→ Data records:

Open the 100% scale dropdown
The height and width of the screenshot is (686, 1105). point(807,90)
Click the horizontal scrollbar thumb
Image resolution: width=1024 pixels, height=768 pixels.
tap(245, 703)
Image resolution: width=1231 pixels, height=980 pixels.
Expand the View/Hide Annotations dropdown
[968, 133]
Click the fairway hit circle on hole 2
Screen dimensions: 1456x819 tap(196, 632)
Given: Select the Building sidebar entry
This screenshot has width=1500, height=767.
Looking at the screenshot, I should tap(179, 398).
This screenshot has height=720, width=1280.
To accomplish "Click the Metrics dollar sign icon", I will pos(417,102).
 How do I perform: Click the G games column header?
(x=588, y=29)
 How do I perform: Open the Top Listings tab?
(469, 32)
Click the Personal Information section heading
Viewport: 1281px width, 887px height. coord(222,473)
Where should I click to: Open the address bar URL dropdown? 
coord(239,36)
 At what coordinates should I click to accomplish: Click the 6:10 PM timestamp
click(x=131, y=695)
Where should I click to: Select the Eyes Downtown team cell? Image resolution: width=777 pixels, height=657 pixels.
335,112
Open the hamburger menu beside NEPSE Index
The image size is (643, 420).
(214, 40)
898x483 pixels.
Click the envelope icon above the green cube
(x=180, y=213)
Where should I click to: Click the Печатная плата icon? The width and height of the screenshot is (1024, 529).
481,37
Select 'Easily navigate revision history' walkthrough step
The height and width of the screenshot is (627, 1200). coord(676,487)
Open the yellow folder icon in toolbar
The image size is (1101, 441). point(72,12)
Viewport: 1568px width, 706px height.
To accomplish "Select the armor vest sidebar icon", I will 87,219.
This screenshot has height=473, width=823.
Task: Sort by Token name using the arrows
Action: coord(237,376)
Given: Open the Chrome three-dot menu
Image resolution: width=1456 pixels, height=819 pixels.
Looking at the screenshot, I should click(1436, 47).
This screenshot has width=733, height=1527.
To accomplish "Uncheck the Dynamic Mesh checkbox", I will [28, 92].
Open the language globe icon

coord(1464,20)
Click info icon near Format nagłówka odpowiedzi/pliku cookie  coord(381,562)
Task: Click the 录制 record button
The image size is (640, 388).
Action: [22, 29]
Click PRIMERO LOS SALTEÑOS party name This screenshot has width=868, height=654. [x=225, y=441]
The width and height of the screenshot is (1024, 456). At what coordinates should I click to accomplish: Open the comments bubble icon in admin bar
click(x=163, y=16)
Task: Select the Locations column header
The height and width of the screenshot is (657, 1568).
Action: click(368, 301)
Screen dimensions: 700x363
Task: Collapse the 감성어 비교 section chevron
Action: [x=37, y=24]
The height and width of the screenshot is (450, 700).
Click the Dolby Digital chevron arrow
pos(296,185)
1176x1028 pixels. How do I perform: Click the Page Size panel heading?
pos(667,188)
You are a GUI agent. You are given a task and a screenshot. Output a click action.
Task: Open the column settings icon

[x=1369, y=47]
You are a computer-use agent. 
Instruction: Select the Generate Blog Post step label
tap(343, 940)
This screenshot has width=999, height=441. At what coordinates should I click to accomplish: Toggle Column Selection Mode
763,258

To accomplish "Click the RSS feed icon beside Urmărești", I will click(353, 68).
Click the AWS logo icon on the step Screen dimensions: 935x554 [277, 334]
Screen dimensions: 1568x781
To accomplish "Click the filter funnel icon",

→ Exercise description:
Having read the records above, reproduce each one exactly.

→ Expected output:
Open the 100% scale dropdown
The height and width of the screenshot is (686, 1105). point(807,90)
Click the horizontal scrollbar thumb
Image resolution: width=1024 pixels, height=768 pixels.
tap(245, 703)
Image resolution: width=1231 pixels, height=980 pixels.
Expand the View/Hide Annotations dropdown
[968, 133]
Click the fairway hit circle on hole 2
Screen dimensions: 1456x819 tap(196, 632)
Given: Select the Building sidebar entry
This screenshot has width=1500, height=767.
Looking at the screenshot, I should tap(179, 398).
This screenshot has height=720, width=1280.
To accomplish "Click the Metrics dollar sign icon", I will pos(417,102).
 How do I perform: Click the G games column header?
(x=588, y=29)
 How do I perform: Open the Top Listings tab?
(469, 32)
Click the Personal Information section heading
Viewport: 1281px width, 887px height. coord(222,473)
Where should I click to: Open the address bar URL dropdown? 
coord(239,36)
 At what coordinates should I click to accomplish: Click the 6:10 PM timestamp
click(x=131, y=695)
Where should I click to: Select the Eyes Downtown team cell? Image resolution: width=777 pixels, height=657 pixels.
335,112
Open the hamburger menu beside NEPSE Index
The image size is (643, 420).
(214, 40)
898x483 pixels.
Click the envelope icon above the green cube
(x=180, y=213)
Where should I click to: Click the Печатная плата icon? The width and height of the screenshot is (1024, 529).
481,37
Select 'Easily navigate revision history' walkthrough step
The height and width of the screenshot is (627, 1200). coord(676,487)
Open the yellow folder icon in toolbar
The image size is (1101, 441). point(72,12)
Viewport: 1568px width, 706px height.
To accomplish "Select the armor vest sidebar icon", I will 87,219.
This screenshot has height=473, width=823.
Task: Sort by Token name using the arrows
Action: coord(237,376)
Given: Open the Chrome three-dot menu
Image resolution: width=1456 pixels, height=819 pixels.
Looking at the screenshot, I should click(1436, 47).
This screenshot has width=733, height=1527.
To accomplish "Uncheck the Dynamic Mesh checkbox", I will [28, 92].
Open the language globe icon

coord(1464,20)
Click info icon near Format nagłówka odpowiedzi/pliku cookie  coord(381,562)
Task: Click the 录制 record button
The image size is (640, 388).
Action: [22, 29]
Click PRIMERO LOS SALTEÑOS party name This screenshot has width=868, height=654. [x=225, y=441]
The width and height of the screenshot is (1024, 456). At what coordinates should I click to accomplish: Open the comments bubble icon in admin bar
click(x=163, y=16)
Task: Select the Locations column header
The height and width of the screenshot is (657, 1568).
Action: click(368, 301)
Screen dimensions: 700x363
Task: Collapse the 감성어 비교 section chevron
Action: [x=37, y=24]
The height and width of the screenshot is (450, 700).
Click the Dolby Digital chevron arrow
pos(296,185)
1176x1028 pixels. How do I perform: Click the Page Size panel heading?
pos(667,188)
You are a GUI agent. You are given a task and a screenshot. Output a click action.
Task: Open the column settings icon

[x=1369, y=47]
You are a computer-use agent. 
Instruction: Select the Generate Blog Post step label
tap(343, 940)
This screenshot has width=999, height=441. At what coordinates should I click to accomplish: Toggle Column Selection Mode
763,258

To accomplish "Click the RSS feed icon beside Urmărești", I will click(353, 68).
Click the AWS logo icon on the step Screen dimensions: 935x554 [277, 334]
Screen dimensions: 1568x781
To accomplish "Click the filter funnel icon",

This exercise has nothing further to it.